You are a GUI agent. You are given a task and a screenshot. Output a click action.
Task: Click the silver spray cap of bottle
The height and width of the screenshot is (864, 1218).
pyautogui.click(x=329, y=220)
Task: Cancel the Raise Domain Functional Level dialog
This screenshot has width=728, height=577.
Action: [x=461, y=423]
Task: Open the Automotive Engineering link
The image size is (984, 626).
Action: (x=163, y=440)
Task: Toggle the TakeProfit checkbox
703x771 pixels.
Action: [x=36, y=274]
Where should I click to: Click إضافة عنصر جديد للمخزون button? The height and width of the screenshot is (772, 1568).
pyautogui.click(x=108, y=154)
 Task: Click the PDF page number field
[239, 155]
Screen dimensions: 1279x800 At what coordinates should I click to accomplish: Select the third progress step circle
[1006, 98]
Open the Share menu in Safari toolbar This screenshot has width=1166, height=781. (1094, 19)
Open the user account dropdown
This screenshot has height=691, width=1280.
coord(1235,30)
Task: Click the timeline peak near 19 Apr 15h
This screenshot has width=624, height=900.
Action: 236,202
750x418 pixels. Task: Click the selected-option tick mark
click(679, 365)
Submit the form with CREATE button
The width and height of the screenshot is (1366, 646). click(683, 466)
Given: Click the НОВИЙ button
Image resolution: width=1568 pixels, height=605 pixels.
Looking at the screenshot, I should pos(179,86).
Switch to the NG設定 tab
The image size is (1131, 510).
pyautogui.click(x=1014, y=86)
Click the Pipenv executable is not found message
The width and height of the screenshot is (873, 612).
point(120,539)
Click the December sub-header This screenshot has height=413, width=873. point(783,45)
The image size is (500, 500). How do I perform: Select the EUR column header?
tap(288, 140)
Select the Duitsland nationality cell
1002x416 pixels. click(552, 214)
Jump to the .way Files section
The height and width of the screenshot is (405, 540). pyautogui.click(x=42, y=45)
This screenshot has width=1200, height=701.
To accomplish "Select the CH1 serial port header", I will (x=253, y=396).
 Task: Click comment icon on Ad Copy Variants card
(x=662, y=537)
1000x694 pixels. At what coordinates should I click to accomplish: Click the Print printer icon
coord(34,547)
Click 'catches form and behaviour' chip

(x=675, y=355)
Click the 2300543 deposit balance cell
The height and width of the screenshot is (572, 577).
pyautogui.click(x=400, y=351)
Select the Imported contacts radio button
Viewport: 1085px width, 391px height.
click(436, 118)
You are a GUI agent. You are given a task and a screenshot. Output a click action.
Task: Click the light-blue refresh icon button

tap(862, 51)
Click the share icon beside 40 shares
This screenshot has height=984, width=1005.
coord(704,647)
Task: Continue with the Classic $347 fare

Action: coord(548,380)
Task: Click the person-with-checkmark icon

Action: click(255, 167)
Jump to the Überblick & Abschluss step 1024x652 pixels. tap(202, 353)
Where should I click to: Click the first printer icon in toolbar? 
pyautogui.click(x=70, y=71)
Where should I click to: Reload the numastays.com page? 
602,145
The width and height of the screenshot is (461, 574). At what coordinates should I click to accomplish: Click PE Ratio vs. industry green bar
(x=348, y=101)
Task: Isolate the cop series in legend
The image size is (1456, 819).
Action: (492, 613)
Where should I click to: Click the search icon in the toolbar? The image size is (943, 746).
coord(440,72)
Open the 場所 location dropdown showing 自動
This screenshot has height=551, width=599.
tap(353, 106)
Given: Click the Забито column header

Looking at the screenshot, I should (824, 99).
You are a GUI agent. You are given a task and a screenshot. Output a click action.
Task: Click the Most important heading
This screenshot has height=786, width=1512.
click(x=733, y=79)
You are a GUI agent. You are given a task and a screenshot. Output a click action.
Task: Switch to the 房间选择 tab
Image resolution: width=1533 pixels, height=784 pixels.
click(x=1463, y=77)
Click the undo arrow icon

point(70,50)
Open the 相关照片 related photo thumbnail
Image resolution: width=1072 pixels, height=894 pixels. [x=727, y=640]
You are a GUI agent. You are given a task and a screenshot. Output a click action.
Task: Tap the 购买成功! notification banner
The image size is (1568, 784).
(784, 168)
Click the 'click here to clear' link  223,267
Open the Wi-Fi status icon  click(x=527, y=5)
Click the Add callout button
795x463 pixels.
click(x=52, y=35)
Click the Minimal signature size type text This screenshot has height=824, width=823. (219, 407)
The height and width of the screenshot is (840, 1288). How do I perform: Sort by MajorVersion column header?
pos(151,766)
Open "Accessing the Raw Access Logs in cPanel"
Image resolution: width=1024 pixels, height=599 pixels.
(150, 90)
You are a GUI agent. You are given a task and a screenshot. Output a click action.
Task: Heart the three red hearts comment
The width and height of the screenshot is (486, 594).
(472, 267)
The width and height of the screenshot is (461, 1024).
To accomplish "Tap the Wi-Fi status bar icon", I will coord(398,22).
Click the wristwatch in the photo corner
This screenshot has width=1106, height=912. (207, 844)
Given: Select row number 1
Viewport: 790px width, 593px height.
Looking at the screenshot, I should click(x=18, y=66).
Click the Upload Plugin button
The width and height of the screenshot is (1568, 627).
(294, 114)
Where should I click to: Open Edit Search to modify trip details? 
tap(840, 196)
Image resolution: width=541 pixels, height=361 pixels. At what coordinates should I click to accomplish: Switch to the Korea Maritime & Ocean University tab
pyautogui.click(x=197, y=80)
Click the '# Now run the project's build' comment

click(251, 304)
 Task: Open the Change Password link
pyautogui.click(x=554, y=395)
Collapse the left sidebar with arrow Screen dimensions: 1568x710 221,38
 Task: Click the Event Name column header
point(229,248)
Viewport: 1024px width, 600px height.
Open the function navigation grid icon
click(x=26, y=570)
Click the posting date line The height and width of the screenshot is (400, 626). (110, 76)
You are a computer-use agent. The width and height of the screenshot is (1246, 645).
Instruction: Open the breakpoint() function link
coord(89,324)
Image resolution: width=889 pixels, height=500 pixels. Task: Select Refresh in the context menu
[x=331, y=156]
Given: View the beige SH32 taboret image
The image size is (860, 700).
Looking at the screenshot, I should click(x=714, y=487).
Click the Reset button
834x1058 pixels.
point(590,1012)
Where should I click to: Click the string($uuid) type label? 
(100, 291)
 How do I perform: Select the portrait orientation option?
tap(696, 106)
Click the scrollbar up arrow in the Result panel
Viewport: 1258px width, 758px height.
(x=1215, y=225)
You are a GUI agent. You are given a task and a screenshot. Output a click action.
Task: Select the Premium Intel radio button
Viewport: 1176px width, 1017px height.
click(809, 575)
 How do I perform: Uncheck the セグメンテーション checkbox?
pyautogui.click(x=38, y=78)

TRY IT =>
Output the data exactly, so that every line matches the original.

EXERCISE OUTPUT =>
You are a GUI agent. You are given a task and a screenshot. Output a click action.
Task: Click the silver spray cap of bottle
The height and width of the screenshot is (864, 1218).
pyautogui.click(x=329, y=220)
Task: Cancel the Raise Domain Functional Level dialog
This screenshot has width=728, height=577.
Action: [x=461, y=423]
Task: Open the Automotive Engineering link
The image size is (984, 626).
Action: (x=163, y=440)
Task: Toggle the TakeProfit checkbox
703x771 pixels.
Action: [x=36, y=274]
Where should I click to: Click إضافة عنصر جديد للمخزون button? The height and width of the screenshot is (772, 1568).
pyautogui.click(x=108, y=154)
 Task: Click the PDF page number field
[239, 155]
Screen dimensions: 1279x800 At what coordinates should I click to accomplish: Select the third progress step circle
[1006, 98]
Open the Share menu in Safari toolbar This screenshot has width=1166, height=781. (1094, 19)
Open the user account dropdown
This screenshot has height=691, width=1280.
coord(1235,30)
Task: Click the timeline peak near 19 Apr 15h
This screenshot has width=624, height=900.
Action: 236,202
750x418 pixels. Task: Click the selected-option tick mark
click(679, 365)
Submit the form with CREATE button
The width and height of the screenshot is (1366, 646). click(683, 466)
Given: Click the НОВИЙ button
Image resolution: width=1568 pixels, height=605 pixels.
Looking at the screenshot, I should pos(179,86).
Switch to the NG設定 tab
The image size is (1131, 510).
pyautogui.click(x=1014, y=86)
Click the Pipenv executable is not found message
The width and height of the screenshot is (873, 612).
point(120,539)
Click the December sub-header This screenshot has height=413, width=873. point(783,45)
The image size is (500, 500). How do I perform: Select the EUR column header?
tap(288, 140)
Select the Duitsland nationality cell
1002x416 pixels. click(552, 214)
Jump to the .way Files section
The height and width of the screenshot is (405, 540). pyautogui.click(x=42, y=45)
This screenshot has width=1200, height=701.
To accomplish "Select the CH1 serial port header", I will (x=253, y=396).
 Task: Click comment icon on Ad Copy Variants card
(x=662, y=537)
1000x694 pixels. At what coordinates should I click to accomplish: Click the Print printer icon
coord(34,547)
Click 'catches form and behaviour' chip

(x=675, y=355)
Click the 2300543 deposit balance cell
The height and width of the screenshot is (572, 577).
pyautogui.click(x=400, y=351)
Select the Imported contacts radio button
Viewport: 1085px width, 391px height.
click(436, 118)
You are a GUI agent. You are given a task and a screenshot. Output a click action.
Task: Click the light-blue refresh icon button

tap(862, 51)
Click the share icon beside 40 shares
This screenshot has height=984, width=1005.
coord(704,647)
Task: Continue with the Classic $347 fare

Action: coord(548,380)
Task: Click the person-with-checkmark icon

Action: click(255, 167)
Jump to the Überblick & Abschluss step 1024x652 pixels. tap(202, 353)
Where should I click to: Click the first printer icon in toolbar? 
pyautogui.click(x=70, y=71)
Where should I click to: Reload the numastays.com page? 
602,145
The width and height of the screenshot is (461, 574). At what coordinates should I click to accomplish: Click PE Ratio vs. industry green bar
(x=348, y=101)
Task: Isolate the cop series in legend
The image size is (1456, 819).
Action: (492, 613)
Where should I click to: Click the search icon in the toolbar? The image size is (943, 746).
coord(440,72)
Open the 場所 location dropdown showing 自動
This screenshot has height=551, width=599.
tap(353, 106)
Given: Click the Забито column header

Looking at the screenshot, I should (824, 99).
You are a GUI agent. You are given a task and a screenshot. Output a click action.
Task: Click the Most important heading
This screenshot has height=786, width=1512.
click(x=733, y=79)
You are a GUI agent. You are given a task and a screenshot. Output a click action.
Task: Switch to the 房间选择 tab
Image resolution: width=1533 pixels, height=784 pixels.
click(x=1463, y=77)
Click the undo arrow icon

point(70,50)
Open the 相关照片 related photo thumbnail
Image resolution: width=1072 pixels, height=894 pixels. [x=727, y=640]
You are a GUI agent. You are given a task and a screenshot. Output a click action.
Task: Tap the 购买成功! notification banner
The image size is (1568, 784).
(784, 168)
Click the 'click here to clear' link  223,267
Open the Wi-Fi status icon  click(x=527, y=5)
Click the Add callout button
795x463 pixels.
click(x=52, y=35)
Click the Minimal signature size type text This screenshot has height=824, width=823. (219, 407)
The height and width of the screenshot is (840, 1288). How do I perform: Sort by MajorVersion column header?
pos(151,766)
Open "Accessing the Raw Access Logs in cPanel"
Image resolution: width=1024 pixels, height=599 pixels.
(150, 90)
You are a GUI agent. You are given a task and a screenshot. Output a click action.
Task: Heart the three red hearts comment
The width and height of the screenshot is (486, 594).
(472, 267)
The width and height of the screenshot is (461, 1024).
To accomplish "Tap the Wi-Fi status bar icon", I will coord(398,22).
Click the wristwatch in the photo corner
This screenshot has width=1106, height=912. (207, 844)
Given: Select row number 1
Viewport: 790px width, 593px height.
Looking at the screenshot, I should click(x=18, y=66).
Click the Upload Plugin button
The width and height of the screenshot is (1568, 627).
(294, 114)
Where should I click to: Open Edit Search to modify trip details? 
tap(840, 196)
Image resolution: width=541 pixels, height=361 pixels. At what coordinates should I click to accomplish: Switch to the Korea Maritime & Ocean University tab
pyautogui.click(x=197, y=80)
Click the '# Now run the project's build' comment

click(251, 304)
 Task: Open the Change Password link
pyautogui.click(x=554, y=395)
Collapse the left sidebar with arrow Screen dimensions: 1568x710 221,38
 Task: Click the Event Name column header
point(229,248)
Viewport: 1024px width, 600px height.
Open the function navigation grid icon
click(x=26, y=570)
Click the posting date line The height and width of the screenshot is (400, 626). (110, 76)
You are a computer-use agent. The width and height of the screenshot is (1246, 645).
Instruction: Open the breakpoint() function link
coord(89,324)
Image resolution: width=889 pixels, height=500 pixels. Task: Select Refresh in the context menu
[x=331, y=156]
Given: View the beige SH32 taboret image
The image size is (860, 700).
Looking at the screenshot, I should click(x=714, y=487).
Click the Reset button
834x1058 pixels.
point(590,1012)
Where should I click to: Click the string($uuid) type label? 
(100, 291)
 How do I perform: Select the portrait orientation option?
tap(696, 106)
Click the scrollbar up arrow in the Result panel
Viewport: 1258px width, 758px height.
(x=1215, y=225)
You are a GUI agent. You are given a task and a screenshot. Output a click action.
Task: Select the Premium Intel radio button
Viewport: 1176px width, 1017px height.
click(809, 575)
 How do I perform: Uncheck the セグメンテーション checkbox?
pyautogui.click(x=38, y=78)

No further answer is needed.